It’s for this reason that the traditional Paddock Club viewing suites are supplemented by a staggering list of alternative immersive experiences, such as the Casa Tua trackside nightclub, an artificial marina full of race-facing yachts and a ‘Hard Rock Beach Club’ between turns 11 and 13, boasting pools, famous DJs and even the odd mermaid. A pageantry you certainly wouldn’t find at Spa or Monza.

For watch brands, the attending wealth is especially significant. “We knew this was the venue for us to present the Monaco rattrapante,” says Tag Heuer Heritage Director Nicholas Biebuyck, “So we had a private dinner on the Thursday night, and invited only 20 or so special guests who are either prospective or previous buyers of the rattrapante.” Sitting at $230,626(or 155,000 Swiss Francs for the customised version), this isn’t your typical Tag. “With this watch we know we are going to have to go after a very different audience,” Biebuyck continues, “and Miami is the place to do that.”
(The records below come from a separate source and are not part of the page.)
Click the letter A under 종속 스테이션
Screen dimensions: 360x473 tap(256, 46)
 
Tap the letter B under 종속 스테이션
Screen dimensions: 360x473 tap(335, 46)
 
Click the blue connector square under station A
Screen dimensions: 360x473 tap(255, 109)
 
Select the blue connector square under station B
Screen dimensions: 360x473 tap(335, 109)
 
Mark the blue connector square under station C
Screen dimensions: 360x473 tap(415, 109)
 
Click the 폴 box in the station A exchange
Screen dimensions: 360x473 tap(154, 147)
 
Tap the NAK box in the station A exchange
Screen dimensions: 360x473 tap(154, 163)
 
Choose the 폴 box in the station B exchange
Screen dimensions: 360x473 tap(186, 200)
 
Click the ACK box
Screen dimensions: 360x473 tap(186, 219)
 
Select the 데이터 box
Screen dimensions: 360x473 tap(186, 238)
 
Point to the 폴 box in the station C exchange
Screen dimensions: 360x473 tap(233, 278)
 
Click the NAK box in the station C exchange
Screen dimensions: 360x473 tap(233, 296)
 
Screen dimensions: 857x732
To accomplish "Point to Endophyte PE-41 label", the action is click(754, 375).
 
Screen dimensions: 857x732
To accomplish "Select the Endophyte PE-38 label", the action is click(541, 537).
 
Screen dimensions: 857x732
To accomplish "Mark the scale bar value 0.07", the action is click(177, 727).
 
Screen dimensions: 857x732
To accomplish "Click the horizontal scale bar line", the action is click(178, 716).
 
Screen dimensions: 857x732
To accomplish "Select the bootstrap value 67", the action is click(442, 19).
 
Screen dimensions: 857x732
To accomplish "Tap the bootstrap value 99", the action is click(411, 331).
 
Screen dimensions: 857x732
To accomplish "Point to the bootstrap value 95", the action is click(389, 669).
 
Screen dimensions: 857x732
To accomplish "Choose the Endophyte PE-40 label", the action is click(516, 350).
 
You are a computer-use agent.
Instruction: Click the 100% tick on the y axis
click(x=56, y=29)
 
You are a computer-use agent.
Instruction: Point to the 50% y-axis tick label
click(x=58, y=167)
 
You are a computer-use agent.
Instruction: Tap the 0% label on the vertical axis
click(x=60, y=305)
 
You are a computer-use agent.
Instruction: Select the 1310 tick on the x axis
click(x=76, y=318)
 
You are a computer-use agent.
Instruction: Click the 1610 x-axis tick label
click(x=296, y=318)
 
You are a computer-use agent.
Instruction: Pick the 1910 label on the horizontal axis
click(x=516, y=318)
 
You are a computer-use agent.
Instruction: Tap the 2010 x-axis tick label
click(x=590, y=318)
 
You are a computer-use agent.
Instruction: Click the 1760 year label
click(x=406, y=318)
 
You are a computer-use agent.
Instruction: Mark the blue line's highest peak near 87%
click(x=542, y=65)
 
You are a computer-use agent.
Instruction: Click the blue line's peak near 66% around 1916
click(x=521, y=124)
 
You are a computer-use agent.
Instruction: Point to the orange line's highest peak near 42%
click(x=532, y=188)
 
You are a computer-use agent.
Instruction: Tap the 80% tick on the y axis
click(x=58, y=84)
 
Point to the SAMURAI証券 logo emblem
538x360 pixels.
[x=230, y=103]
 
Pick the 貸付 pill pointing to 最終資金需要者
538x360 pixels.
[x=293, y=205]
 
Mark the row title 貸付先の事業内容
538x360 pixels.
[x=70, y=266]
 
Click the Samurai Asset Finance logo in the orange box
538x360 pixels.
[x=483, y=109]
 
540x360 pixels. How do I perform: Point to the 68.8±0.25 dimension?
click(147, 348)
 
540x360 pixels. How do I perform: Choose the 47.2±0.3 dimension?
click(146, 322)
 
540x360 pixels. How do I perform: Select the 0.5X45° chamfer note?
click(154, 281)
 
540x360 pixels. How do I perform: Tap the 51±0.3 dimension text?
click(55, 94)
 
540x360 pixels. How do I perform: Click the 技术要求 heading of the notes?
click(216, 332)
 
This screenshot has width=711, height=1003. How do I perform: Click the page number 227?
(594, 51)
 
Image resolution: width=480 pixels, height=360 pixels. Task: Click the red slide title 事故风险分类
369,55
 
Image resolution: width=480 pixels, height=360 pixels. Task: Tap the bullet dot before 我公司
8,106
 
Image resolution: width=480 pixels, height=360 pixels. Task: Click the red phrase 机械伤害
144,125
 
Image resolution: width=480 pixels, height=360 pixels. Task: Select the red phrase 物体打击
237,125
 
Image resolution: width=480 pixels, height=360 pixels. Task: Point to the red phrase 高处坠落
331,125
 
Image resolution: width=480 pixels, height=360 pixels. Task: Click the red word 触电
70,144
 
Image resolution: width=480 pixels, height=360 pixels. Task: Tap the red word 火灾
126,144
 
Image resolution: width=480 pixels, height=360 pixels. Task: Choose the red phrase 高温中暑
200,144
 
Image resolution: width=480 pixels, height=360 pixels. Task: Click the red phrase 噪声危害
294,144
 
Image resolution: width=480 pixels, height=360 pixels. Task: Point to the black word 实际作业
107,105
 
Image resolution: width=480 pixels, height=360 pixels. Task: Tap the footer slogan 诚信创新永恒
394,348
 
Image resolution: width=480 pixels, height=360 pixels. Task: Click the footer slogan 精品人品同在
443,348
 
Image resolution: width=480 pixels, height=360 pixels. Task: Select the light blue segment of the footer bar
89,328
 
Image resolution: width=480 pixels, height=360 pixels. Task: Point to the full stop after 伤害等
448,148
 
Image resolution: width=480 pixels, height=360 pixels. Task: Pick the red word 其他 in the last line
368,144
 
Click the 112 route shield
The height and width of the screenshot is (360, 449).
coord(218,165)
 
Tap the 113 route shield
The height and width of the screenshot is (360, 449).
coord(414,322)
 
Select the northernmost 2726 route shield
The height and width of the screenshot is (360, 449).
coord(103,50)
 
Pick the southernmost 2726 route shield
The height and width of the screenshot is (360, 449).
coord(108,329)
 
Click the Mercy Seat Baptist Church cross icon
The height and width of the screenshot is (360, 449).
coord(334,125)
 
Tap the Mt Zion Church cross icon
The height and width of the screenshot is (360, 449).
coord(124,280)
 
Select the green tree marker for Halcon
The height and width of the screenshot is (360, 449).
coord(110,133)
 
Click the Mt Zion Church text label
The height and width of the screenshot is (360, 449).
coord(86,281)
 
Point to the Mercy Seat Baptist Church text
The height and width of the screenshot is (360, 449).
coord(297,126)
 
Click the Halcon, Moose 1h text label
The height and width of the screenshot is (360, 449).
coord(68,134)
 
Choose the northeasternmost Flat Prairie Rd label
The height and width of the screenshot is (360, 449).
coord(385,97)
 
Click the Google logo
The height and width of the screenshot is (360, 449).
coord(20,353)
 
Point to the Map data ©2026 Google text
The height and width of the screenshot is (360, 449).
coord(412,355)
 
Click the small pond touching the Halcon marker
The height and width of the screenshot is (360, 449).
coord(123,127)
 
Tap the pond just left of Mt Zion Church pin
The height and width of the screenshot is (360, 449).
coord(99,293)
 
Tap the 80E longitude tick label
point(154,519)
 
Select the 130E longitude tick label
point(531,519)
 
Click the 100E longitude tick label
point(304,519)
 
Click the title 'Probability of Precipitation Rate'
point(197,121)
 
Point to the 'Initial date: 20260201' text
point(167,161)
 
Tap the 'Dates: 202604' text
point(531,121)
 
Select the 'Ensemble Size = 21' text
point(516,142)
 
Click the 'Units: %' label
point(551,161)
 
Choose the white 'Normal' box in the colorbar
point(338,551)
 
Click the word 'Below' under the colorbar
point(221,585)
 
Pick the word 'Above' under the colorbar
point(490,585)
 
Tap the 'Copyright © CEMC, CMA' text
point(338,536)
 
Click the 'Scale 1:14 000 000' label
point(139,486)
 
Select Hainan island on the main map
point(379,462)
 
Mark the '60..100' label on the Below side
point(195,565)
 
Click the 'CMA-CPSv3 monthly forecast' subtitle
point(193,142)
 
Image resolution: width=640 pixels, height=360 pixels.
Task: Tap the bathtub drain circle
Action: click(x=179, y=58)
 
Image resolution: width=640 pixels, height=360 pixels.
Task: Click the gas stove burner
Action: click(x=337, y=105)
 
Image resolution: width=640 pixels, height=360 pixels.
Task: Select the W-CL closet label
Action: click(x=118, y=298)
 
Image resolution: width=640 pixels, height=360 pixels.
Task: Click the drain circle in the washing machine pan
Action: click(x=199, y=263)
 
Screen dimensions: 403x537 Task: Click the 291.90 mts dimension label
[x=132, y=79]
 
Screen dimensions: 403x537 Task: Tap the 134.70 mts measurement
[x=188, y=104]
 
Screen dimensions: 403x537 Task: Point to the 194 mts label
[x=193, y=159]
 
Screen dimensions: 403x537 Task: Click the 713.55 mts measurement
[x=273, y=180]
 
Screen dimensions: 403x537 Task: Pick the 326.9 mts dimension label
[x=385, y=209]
This is also where Ferrari and McLaren partner Richard Mille, whose entry-level watch is still five-figures, really comes into its own. At no other race globally will you see so many general punters splurging $228,720 on an RM 67-02.

Jostling for position on the wrists of celebrity attendees is a rare 18k Gold Rolex GMT II with factory set diamonds on Miami Heat’s Jimmy Butler, NFL player Odell Beckham Junior’s astonishing $500,000 ($758,588) blue ceramic Audemars Piguet Royal Oak Perpetual Calendar and GP-winner Lando Norris’ hand-decorated, sapphire crystal Richard Mille 67-02 ‘High Jump’. An honourable mention goes to Travis Kelce for personifying the whole spectacle in a garish green Givenchy two-piece, Bottega sunglasses, a backwards Alpine cap and sporting his favourite Rolex Submariner 126610.

“The challenge that we’re now presented with,” admits Biebuyck, “is how to handle that delta between the enthusiast viewership and those who see race weekends more as a party. And watch presentation is the canary in the coal mine for that.”

Of the various places where you can see that gulf at its widest, Miami is probably top of the list. Between the Hard Rock mermaids, Kelce causing chaos among Swifties and Donald Trump (in a Rolex) sauntering around the starting grid, pointing and fist-bumping at a baying grandstand, Florida’s grand prix has so much going on that it would be easy to lose sight of the reason we’re all supposed to be there – the race itself. For flush Miami locals, the $19-38,000 price of a Paddock Club pass is on par with just one strap of an RM 027, so if you’re caught up in Casa Tua and forget to glimpse the track, perhaps it doesn’t feel like such a big deal. The interplay between sport and spectacle is complex, to be sure, and the calibre of watch on show in Miami reflects both America’s boon to the Formula 1 industry, and the risk that conspicuous consumerism might become the main attraction.